Es wirkt, als sei die Regierungspartei CSU in die Opposition gewechselt und habe sich dort radikalisiert. Die CSU lädt den Rechtspopulisten Viktor Orbán zu ihrer Klausurtagung ein, stigmatisiert Flüchtlinge und die tausenden Helfer, die CSU überzieht Merkel mit ätzender Kritik und schmeichelt nun auch noch dem Autokraten Putin. Inhaltlich sind die Christsozialen der AfD, der NPD und der Linkspartei weit näher als der CDU. Die CSU als AfD-Plagiat?

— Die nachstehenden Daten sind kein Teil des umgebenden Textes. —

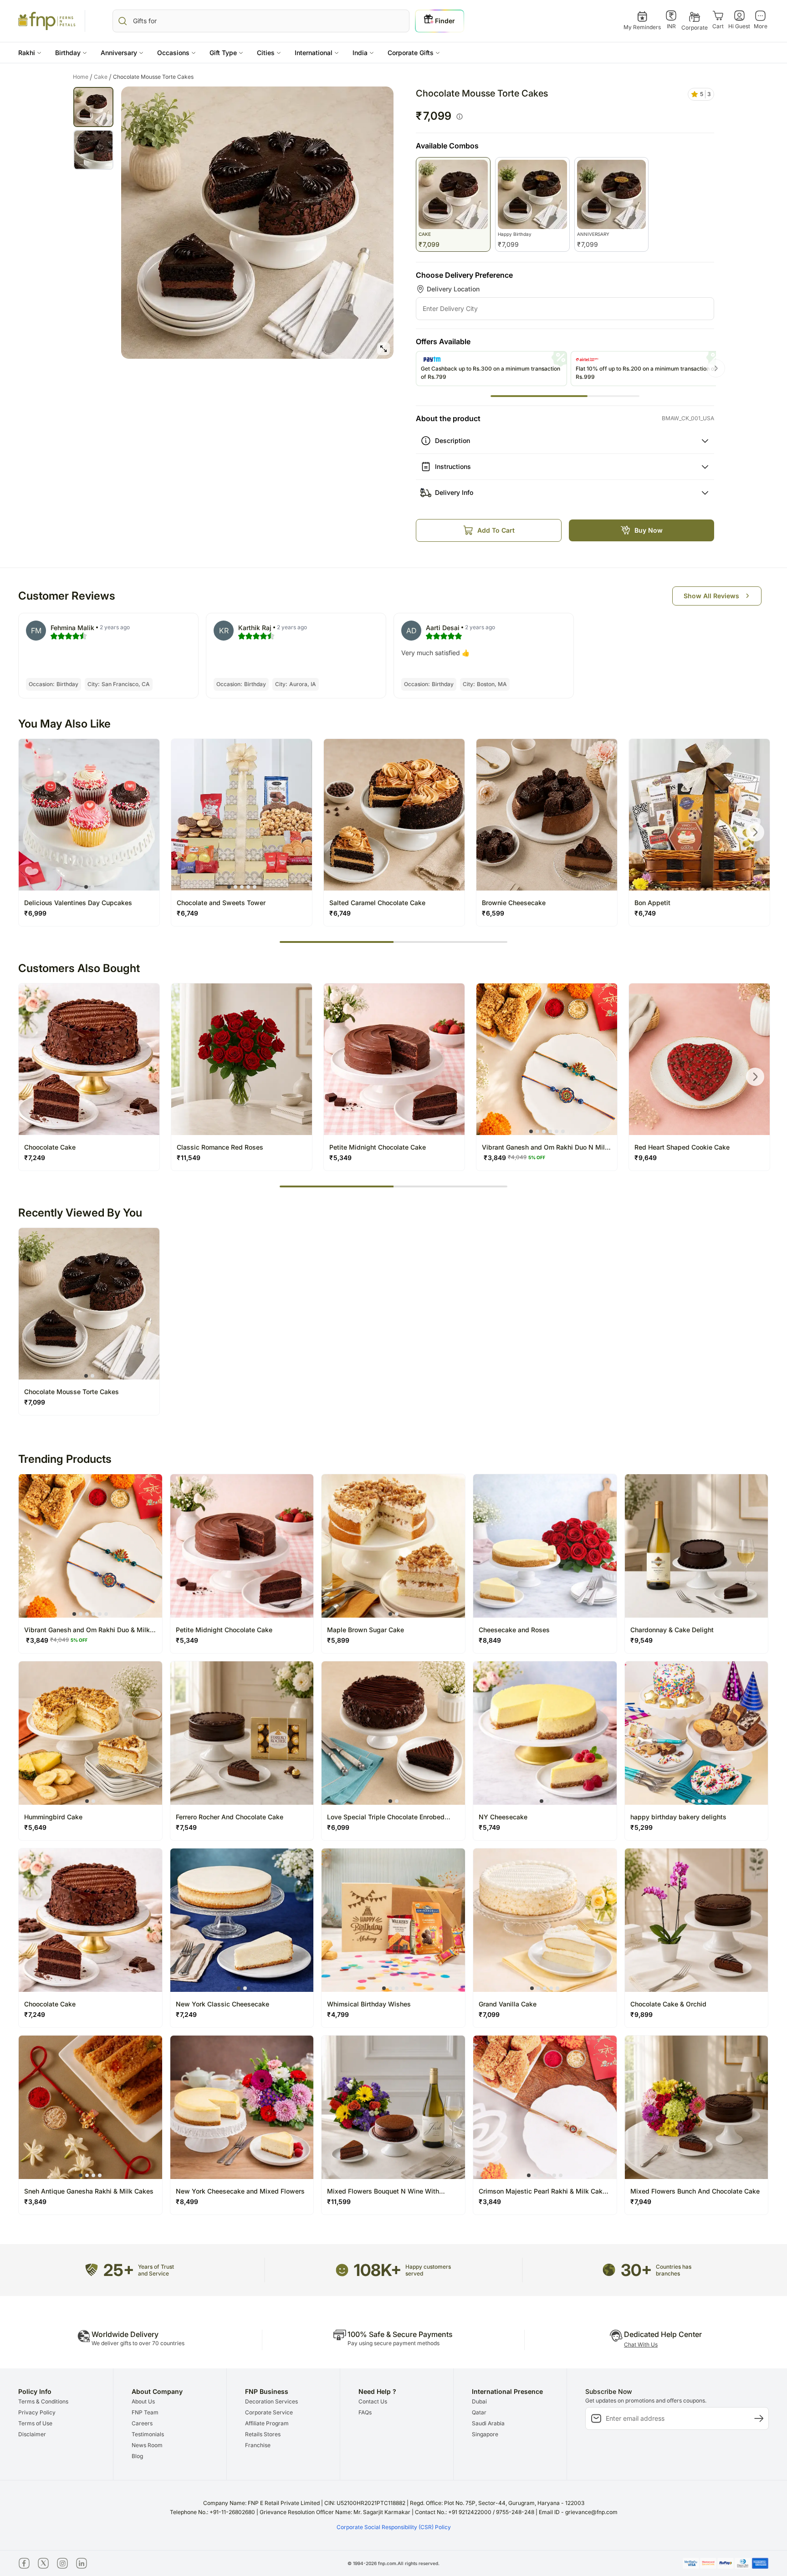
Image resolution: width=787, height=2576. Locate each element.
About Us (143, 2401)
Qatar (479, 2412)
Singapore (485, 2434)
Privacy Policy (37, 2412)
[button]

Nachdem das Projekt einer "Urbanisierung" der CSU schon seit Jahren als gescheitert gilt, konzentriert sich die CSU unter Seehofer nun offenbar auf ihre Orbanisierung, also ihrer endgültigen Hinwendung zum Rechtspopulismus. Seit 2008 hat Seehofer zahlreiche Versuche in diese Richtung unternommen (Gauweiler, Anti-Türkei-Kampagne etc.), sich dann letztlich aber doch immer wieder an Merkels Popularität orientiert. Damit ist jetzt Schluss. Das Feindbild der CSU ist jetzt ein Dreiklang: Migranten, Muslime, Merkel. Und das ist insgesamt schade!